-- Opening Marker --

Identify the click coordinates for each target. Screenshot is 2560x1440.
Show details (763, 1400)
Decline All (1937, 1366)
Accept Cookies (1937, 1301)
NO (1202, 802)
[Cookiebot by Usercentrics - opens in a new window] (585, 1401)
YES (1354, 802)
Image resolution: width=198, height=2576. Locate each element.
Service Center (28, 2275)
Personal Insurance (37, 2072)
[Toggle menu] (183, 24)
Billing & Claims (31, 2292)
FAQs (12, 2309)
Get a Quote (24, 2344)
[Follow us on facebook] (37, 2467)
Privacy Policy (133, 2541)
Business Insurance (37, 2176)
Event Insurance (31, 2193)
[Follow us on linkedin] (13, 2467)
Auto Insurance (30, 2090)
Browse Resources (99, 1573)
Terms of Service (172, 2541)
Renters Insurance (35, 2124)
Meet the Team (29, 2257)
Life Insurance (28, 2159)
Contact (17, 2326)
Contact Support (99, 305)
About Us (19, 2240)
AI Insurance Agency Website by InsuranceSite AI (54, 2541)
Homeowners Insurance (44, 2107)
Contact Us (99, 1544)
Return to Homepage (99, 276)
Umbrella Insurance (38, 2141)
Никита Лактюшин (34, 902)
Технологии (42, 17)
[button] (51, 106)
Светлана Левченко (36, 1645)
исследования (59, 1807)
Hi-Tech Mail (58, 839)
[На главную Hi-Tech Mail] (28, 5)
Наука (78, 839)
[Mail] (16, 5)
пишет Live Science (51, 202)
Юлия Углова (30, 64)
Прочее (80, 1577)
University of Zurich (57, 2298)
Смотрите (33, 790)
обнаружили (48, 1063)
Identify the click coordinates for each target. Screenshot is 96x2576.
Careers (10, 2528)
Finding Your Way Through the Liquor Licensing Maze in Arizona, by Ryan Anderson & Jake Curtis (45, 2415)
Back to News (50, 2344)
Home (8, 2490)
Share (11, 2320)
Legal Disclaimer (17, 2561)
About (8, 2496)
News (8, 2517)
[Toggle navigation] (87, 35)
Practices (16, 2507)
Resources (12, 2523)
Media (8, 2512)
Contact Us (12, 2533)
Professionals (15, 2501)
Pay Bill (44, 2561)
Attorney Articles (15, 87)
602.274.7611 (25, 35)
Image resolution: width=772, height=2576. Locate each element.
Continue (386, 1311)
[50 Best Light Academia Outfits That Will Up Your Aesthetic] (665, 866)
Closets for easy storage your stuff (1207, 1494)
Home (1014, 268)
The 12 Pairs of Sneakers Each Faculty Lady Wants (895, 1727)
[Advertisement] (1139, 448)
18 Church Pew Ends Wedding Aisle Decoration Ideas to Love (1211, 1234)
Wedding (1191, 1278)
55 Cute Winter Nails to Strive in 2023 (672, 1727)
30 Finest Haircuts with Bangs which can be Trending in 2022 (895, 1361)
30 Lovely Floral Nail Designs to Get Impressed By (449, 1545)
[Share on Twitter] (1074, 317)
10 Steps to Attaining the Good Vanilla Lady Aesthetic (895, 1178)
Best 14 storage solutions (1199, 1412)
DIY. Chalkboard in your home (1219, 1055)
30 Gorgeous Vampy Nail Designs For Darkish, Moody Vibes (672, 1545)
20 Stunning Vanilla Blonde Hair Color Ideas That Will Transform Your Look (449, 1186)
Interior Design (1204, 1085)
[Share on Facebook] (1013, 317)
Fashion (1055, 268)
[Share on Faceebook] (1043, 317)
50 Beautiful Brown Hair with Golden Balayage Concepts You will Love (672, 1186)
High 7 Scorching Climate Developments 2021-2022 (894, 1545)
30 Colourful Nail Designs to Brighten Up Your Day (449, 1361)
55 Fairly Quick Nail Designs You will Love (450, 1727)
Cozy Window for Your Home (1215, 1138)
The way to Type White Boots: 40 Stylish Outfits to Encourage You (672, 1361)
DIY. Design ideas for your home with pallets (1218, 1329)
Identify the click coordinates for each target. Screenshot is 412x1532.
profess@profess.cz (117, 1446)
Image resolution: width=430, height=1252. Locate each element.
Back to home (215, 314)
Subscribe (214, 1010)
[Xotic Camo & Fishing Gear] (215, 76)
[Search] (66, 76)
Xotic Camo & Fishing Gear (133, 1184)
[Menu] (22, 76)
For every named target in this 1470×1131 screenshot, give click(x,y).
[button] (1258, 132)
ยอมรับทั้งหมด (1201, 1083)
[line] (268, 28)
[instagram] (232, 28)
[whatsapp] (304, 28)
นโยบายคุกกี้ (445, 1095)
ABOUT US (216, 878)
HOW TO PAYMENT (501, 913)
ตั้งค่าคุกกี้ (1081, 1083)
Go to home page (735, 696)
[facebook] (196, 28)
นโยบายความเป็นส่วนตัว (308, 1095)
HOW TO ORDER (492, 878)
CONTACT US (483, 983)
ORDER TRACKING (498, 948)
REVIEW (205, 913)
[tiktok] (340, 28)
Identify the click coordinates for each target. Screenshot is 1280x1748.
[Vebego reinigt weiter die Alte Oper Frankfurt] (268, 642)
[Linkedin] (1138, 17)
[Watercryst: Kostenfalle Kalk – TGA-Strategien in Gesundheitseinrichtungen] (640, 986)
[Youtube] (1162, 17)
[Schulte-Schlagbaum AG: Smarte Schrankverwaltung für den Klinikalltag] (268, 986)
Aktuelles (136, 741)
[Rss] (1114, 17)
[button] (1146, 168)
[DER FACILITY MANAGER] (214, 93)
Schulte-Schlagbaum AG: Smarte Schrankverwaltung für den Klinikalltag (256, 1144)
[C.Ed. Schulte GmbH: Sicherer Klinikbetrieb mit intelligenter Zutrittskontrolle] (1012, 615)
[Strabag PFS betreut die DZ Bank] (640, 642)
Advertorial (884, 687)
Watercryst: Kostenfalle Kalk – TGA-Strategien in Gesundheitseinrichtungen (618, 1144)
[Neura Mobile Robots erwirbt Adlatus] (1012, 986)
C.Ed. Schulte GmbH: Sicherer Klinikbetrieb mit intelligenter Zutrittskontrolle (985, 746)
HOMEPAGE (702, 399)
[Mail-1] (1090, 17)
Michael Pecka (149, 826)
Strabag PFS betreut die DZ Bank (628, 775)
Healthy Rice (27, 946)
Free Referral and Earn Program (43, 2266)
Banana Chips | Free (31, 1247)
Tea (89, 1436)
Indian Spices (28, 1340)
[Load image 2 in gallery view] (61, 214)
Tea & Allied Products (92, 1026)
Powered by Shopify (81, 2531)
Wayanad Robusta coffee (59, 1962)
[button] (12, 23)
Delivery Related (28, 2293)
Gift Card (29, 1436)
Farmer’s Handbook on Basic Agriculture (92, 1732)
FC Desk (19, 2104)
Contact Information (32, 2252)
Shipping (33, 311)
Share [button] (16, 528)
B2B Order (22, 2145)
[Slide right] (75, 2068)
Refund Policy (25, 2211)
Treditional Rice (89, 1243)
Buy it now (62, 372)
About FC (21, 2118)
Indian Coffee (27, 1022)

-- Closing Marker --

• [TRY IT]: Line tally for "with": say how many lines of the records above contain it, and give nothing but the number.

• [RESPONSE TO THE EXERCISE]: 3